EXCERPTED TEXT:
=-=-=
What made John Carmack a legend in C++ programming? - cppdesign
http://cppdepend.com/blog/?p=744
======
Nition
Doom 3 was the first game Id did in C++ instead of C, which helps explain a
lot of the coding conventions.

From Carmack himself[1]:

 _In some ways, I still think the Quake 3 code is cleaner, as a final
evolution of my C style, rather than the first iteration of my C++ style, but
it may be more of a factor of the smaller total line count, or the fact that I
haven’t really looked at it in a decade. I do think "good C++" is better than
"good C" from a readability standpoint, all other things being equal._

 _I sort of meandered into C++ with Doom 3 – I was an experienced C programmer
with OOP background from NeXT’s Objective-C, so I just started writing C++
without any proper study of usage and idiom. In retrospect, I very much wish I
had read Effective C++ and some other material. A couple of the other
programmers had prior C++ experience, but they mostly followed the stylistic
choices I set._

 _I mistrusted templates for many years, and still use them with restraint,
but I eventually decided I liked strong typing more than I disliked weird code
in headers. The debate on STL is still ongoing here at Id, and gets a little
spirited. Back when Doom 3 was started, using STL was almost certainly not a
good call, but reasonable arguments can be made for it today, even in games._

 _I am a full const nazi nowadays, and I chide any programmer that doesn’t
const every variable and parameter that can be._

 _The major evolution that is still going on for me is towards a more
functional programming style, which involves unlearning a lot of old habits,
and backing away from some OOP directions._

[1] Originally as a comment on [https://www.kotaku.com.au/2013/01/the-
exceptional-beauty-of-...](https://www.kotaku.com.au/2013/01/the-exceptional-
beauty-of-doom-3s-source-code) , but it seems to be missing now.
=-=-=
INFORMATION SUPPLIED:
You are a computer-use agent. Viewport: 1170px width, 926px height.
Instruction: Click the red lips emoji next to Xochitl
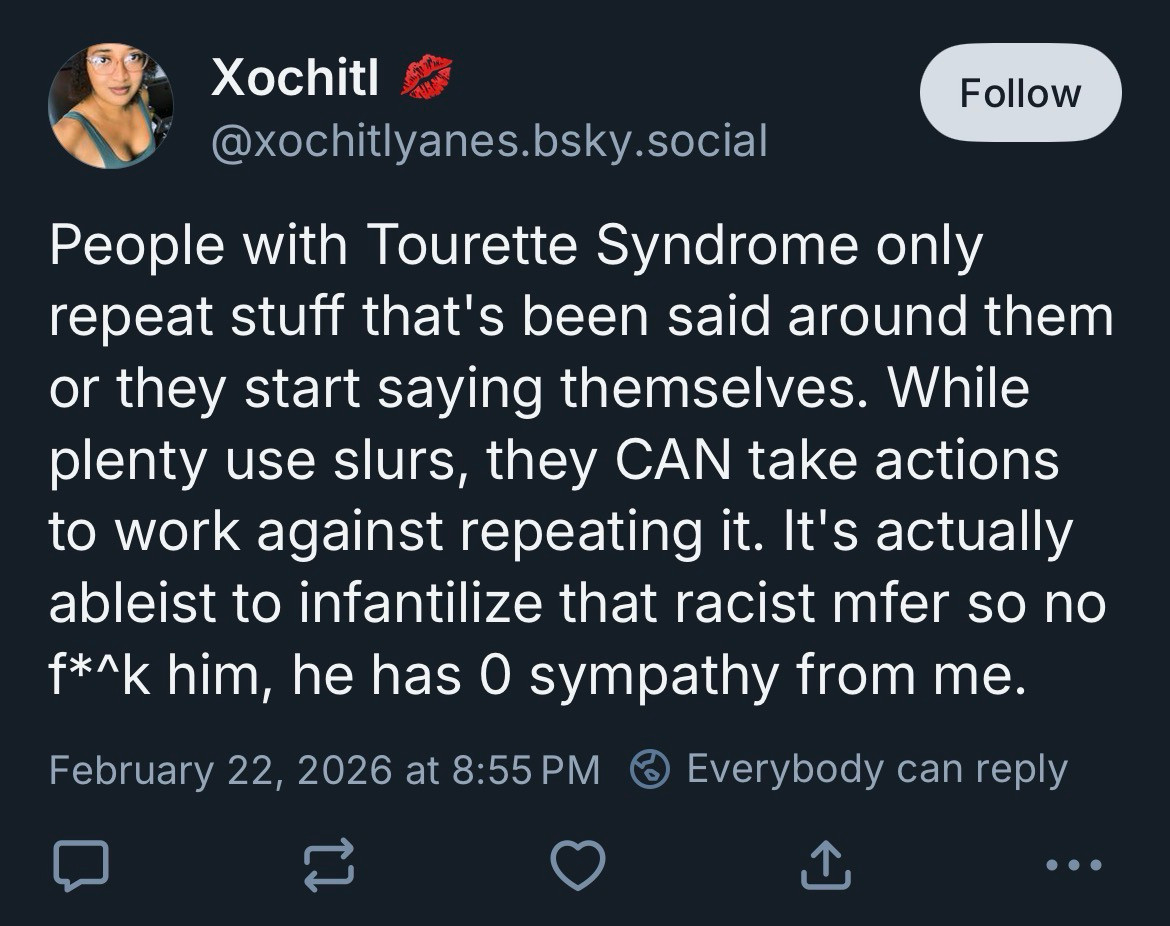[x=427, y=78]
=-=-=
TASK REQUIREMENTS:
1) Decide whether each statement agrees with the thread about John Carmack's C++ programming, and support each yes or no with the deciding words from it: (a) Doom 3 was the first Id game written in C++. (b) Carmack had read Effective C++ before he began writing C++ for Doom 3. (c) Carmack says that using STL was a good choice at the time Doom 3 was started.
2) Extend the thread about John Carmack's C++ programming, starting right after its last sentence.
The lines have no connection to the thread about John Carmack's C++ programming.

EXPECTED RESPONSES:
1)
(a) Yes: "Doom 3 was the first game Id did in C++ instead of C"
(b) No: "In retrospect, I very much wish I had read Effective C++ and some other material."
(c) No: "Back when Doom 3 was started, using STL was almost certainly not a good call"

2)
Side note, I love C# in general but it'd be nice to have something the like
const methods in C++.

------
microtherion
Even an article as shallow as this raises some red flags about the code base:

* A common base class is rarely a good pattern in C++. Such classes have a tendency to bloat.

* A custom string implementation is a cliché for new C++ adopters. Everybody thinks they need to reimplement std::string. Most are wrong.

* The code as shown separates declaration and initialization of local variables, which decreases readability and safety of the code.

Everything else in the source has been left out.